Within days of the Assisted Living facility calling me in to work through how we might better help my Mom, she was involved in an incident where another resident ended up on the floor. We received few details, but I have witnessed, and the staff has reported that my Mom is getting more combative. She has periods where she is verbally abusive and physically threatening. She’s now about 5’7″ and 110 pounds, but is able to command a larger presence and scares other residents.
My general rule has been to tell my Mom once what is happening and what has been reported to me. The discussion is always difficult and she is always frustrated to hear that I have been told something about her when she was not present. I totally understand that emotion.
However, even when she was present, she doesn’t remember. My Mom will argue each item and demands written documentation. When it is provided, she rips it up. From that point forward, I work to implement the changes and redirect conversations or frame them with information that my Mom will accept.
Within the past year, I have met several residents who will share how my Mom was one of the first residents that welcomed them into the community. However the dementia has changed her and now, she’s the woman everyone avoids.
The head nurse calls to let me know the doctor is going to meet with her and look into some new medications. The Ativan (by itself) can’t help anymore.
Just when I think I have absorbed the changes in my Mom, something new emerges. Rattled.
The death of my father impacted my Mom cognitively. For years they were a team that managed their dementia by being together. Now my Mom’s alone with no wing man.
Her decline is escalating and unfortunately, she’s getting more combative. I’ve noticed this on my visits as we interact with others in the community — at least she is usually kind to me. However, she now believes someone stole a card set she used to run bridge games and this is causing grief for everyone. She has always tended to perseverate on specific topics and this month, it’s the bridge card set. My mom turned over the set to a woman to run the games but doesn’t remember and/or doesn’t like it on any given day.
I was called by the head of the community and they asked to have a meeting with me. They took me through a litany of events and issues and are worried that they are going to be unable to care for my Mom. She is refusing to take the prescribed medication, which includes a change to give her Lorazepam daily. Before, it was used as needed to reset her anxiety, but her behavior now has moved the recommendation to a daily dose.
I ask for suggestions, my Mom can’t be the first resident they have faced they have trouble helping. The head of Assisted Living has decades of experience as well as do the collective experience of the other staffers at the meeting. They share the varied things they have done to try and help my Mom that have failed — many that worked for others. They have even tried a variety of new things given my Mom’s interests and mobility. The psychologist and the head of the dementia care unit have spent time with my Mom over the past few weeks and felt that unless she started taking the mood medication (Lorazepam), the community would be unable to help my Mom. The biggest difference with my Mom is her mobility.
If we can’t reset my Mom’s anxiety, and her behavior, they will put her on a 30-day discharge plan.

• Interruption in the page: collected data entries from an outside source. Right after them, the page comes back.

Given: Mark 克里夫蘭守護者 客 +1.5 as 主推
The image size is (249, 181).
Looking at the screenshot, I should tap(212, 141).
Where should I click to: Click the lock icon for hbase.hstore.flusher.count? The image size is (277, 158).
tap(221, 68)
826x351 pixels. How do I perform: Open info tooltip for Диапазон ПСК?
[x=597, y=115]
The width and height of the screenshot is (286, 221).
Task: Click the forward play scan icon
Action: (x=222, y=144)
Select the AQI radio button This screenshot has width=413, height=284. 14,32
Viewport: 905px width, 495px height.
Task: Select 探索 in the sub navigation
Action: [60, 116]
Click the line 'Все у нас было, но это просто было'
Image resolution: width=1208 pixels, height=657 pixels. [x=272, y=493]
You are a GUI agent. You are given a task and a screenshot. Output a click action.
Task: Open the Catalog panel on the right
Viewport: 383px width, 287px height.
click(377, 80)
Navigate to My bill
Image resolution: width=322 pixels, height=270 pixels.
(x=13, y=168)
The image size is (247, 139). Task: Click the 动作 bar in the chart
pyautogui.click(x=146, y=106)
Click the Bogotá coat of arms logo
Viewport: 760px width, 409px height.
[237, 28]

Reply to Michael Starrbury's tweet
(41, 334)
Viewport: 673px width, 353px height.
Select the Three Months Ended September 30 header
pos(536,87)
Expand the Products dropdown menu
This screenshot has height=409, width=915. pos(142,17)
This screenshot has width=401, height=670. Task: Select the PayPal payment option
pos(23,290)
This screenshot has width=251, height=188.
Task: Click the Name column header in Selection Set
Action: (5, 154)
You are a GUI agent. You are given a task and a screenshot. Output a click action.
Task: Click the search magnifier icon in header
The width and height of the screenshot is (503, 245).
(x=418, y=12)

So here we are and the first step is getting my Mom to take her medication. I ask if they can just give her the 1 pill. It’s very small, she could easily take it and then they could reintroduce the vitamins and other medication that they believe are “essential.” My Mom has never liked taking pills and resents that the staff watch over her while she is presented with 7 pills in the morning. Most of them are vitamins. I requested that they minimize the number of pills my Mom was taking several months ago, but the doctor felt strongly we should not make a change. She recently just refused to take any pills.
As my Mom continues to decline, it’s still surprising how many things she can do. However, her disease is moving her into a very negative place and we are struggling with how to best help her manage within her community. Just when you think you have a handle on the situation, it shifts and challenges you in new ways. Confronted.

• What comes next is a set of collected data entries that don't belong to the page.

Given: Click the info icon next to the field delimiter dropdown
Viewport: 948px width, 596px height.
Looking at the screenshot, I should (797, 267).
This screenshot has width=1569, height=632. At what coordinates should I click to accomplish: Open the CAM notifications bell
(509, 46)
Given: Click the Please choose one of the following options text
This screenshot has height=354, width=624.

Please share your experience – positive or negative with different medications or a similar behavior.
About three weeks ago, I got a call that changed everything. The Executive Director from my parents retirement community called to tell me “Your parents agreement with the retirement community is being terminated.”
“What did they pay for when they moved in?” was all that came out. The Executive Director clarified that they were going to require that my parents moved from Independent Living to Assisted Living — this was really a transfer, not a termination.
Someone mentioned this to me a few months ago. It didn’t register, but now I understand that if a resident is a danger to themselves or others in the community, the community will invoke it’s right to force a resident to make a change. My parents would not (and possibly could not) make the decision to accept live-in support in the Independent Living apartment, nor would they opt for this move on their own.
Enough events have occurred that the retirement community is going to force this transition. So much has happened and we are still moving through this process.
I have many things to share … and hope to be get back to writing. Engulfed.